The man that he had been would not care. But the man that he was now hoped it was. But with it would come the commitment and responsibility for another. Would the knowledge that she loved him be a greater burden than finding that she didn’t?

But she couldn’t love him. Why should she feel anything for anyone like me, he thought. Perhaps he’d been sure all along, but not knowing left him with a grain of maybe, a last and forlorn hope that she felt like he did. The pictures were the temptation to lose his final fantasy, the fantasy that Ella loved him, the one he wanted to cling to.

And if, Ella long abandoned, he ever met another woman, if he ever was close enough to call a man friend, he knew he would tempted to do the same.

Quick decisions were what he did best. That hadn’t changed. He’d take the hurt and uncertainty he felt now over the greater hurt that he would find when he put the liquid to his lips and looked at Ella. He’d always been independent; it was one of his strengths. Bleak necessity meant that he was used to being alone.

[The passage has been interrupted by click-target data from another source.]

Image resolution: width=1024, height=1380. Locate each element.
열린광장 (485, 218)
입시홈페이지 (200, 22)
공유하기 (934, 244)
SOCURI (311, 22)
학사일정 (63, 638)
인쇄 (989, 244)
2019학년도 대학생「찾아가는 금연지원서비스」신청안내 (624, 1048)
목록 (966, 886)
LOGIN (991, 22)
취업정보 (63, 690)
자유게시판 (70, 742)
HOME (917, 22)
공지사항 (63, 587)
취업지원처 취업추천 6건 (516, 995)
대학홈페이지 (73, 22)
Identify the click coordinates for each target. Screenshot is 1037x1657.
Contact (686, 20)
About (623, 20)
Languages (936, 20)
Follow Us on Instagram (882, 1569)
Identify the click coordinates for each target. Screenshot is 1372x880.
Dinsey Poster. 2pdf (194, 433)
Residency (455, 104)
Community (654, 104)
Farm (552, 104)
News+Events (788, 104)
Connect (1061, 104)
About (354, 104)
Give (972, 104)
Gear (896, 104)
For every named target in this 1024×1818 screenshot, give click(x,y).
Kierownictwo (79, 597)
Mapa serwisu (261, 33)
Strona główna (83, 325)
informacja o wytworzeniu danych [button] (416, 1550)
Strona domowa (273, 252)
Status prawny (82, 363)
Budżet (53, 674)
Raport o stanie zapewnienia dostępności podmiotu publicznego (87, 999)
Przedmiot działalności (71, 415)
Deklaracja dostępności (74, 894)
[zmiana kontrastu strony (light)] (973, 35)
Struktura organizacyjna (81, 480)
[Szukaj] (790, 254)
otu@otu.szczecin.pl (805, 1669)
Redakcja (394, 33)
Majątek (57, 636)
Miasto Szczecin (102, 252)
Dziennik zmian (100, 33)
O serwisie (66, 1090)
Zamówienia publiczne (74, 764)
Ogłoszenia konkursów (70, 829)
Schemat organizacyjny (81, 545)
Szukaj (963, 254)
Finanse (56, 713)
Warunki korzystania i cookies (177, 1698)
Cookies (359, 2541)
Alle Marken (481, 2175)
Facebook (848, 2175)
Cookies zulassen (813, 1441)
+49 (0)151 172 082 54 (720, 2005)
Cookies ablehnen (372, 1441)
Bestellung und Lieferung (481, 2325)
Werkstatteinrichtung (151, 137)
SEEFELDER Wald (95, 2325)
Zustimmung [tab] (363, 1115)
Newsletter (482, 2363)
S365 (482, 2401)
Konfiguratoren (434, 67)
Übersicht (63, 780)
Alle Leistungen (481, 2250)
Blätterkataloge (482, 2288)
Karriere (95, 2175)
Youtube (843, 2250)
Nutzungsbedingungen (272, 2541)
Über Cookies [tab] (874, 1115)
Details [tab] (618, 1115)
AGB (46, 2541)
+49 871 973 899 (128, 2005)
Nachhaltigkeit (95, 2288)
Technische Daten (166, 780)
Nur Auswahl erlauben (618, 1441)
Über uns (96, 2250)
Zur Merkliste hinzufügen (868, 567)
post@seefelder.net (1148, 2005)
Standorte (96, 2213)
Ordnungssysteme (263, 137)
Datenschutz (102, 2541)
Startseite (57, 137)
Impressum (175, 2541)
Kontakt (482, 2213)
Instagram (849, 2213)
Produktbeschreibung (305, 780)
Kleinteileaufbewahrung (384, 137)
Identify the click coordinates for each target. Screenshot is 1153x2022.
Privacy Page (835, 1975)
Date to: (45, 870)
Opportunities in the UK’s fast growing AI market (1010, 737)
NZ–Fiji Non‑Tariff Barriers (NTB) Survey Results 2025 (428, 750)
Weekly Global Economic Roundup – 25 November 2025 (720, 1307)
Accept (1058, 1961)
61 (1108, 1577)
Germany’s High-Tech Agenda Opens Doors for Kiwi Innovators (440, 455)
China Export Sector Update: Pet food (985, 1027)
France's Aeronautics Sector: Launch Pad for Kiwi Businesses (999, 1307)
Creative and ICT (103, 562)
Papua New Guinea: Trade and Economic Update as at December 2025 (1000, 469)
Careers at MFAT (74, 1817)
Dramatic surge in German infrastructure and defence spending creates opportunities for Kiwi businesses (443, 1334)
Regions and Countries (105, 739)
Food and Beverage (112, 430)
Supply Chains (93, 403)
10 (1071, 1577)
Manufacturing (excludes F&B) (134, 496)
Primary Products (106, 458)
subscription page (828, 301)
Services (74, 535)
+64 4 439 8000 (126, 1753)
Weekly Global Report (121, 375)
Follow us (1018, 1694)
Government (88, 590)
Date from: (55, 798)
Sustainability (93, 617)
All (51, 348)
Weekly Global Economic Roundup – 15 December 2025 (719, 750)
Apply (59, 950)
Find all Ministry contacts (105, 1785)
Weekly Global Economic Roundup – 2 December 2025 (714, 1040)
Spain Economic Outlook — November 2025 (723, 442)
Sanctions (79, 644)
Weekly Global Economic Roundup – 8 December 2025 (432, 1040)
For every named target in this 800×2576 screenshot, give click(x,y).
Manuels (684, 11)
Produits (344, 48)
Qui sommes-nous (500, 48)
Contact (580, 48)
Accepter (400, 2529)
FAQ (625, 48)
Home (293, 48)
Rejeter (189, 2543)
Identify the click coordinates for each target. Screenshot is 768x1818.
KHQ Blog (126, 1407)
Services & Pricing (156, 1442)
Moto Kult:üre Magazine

He would cut this necrotising love from his soul. He needed no-one. His old life could be reclaimed. Better the devil you know, he thought, lips narrowing under the irony.

Moving very quietly, he went upstairs, dressed and packed. He did not look in at the sleeping woman who had bewitched him, but gathered up his memento mori of failure, his nine pictures, carefully stowing them in their usual place in his worn shoulder bag. He would not take the last one, which belonged with her. He threw on his old green coat, and took a last look around the room, fixing forever the memory of this place he had almost made home. Last thoughts about the choices he’d made flew though his mind. He tried to keep his face expressionless. There was a sulphurous flare of a match, the red glow of a final cigarette, and a broken, bitter murmur.

“You wouldn’t have fitted here. Close it down, shut it out. Learn and move on.”

He rubbed his thumb across the corner of his eye and smeared a bead of salty water across his cheek and into his greying hair.

The truth was not beautiful, he told himself as he turned and picked up his bags. He turned his back on the dying fire and, determining not to turn back, walked towards the door.

He looked down. His hand hesitated for the briefest of moments before resting on the handle. A last and final reconsideration or a gathering of courage before a hard necessity?

The chill draft of the cold season yet to come made the curtains billow as he clicked the door softly shut behind him and walked slowly away into the grey dawn light.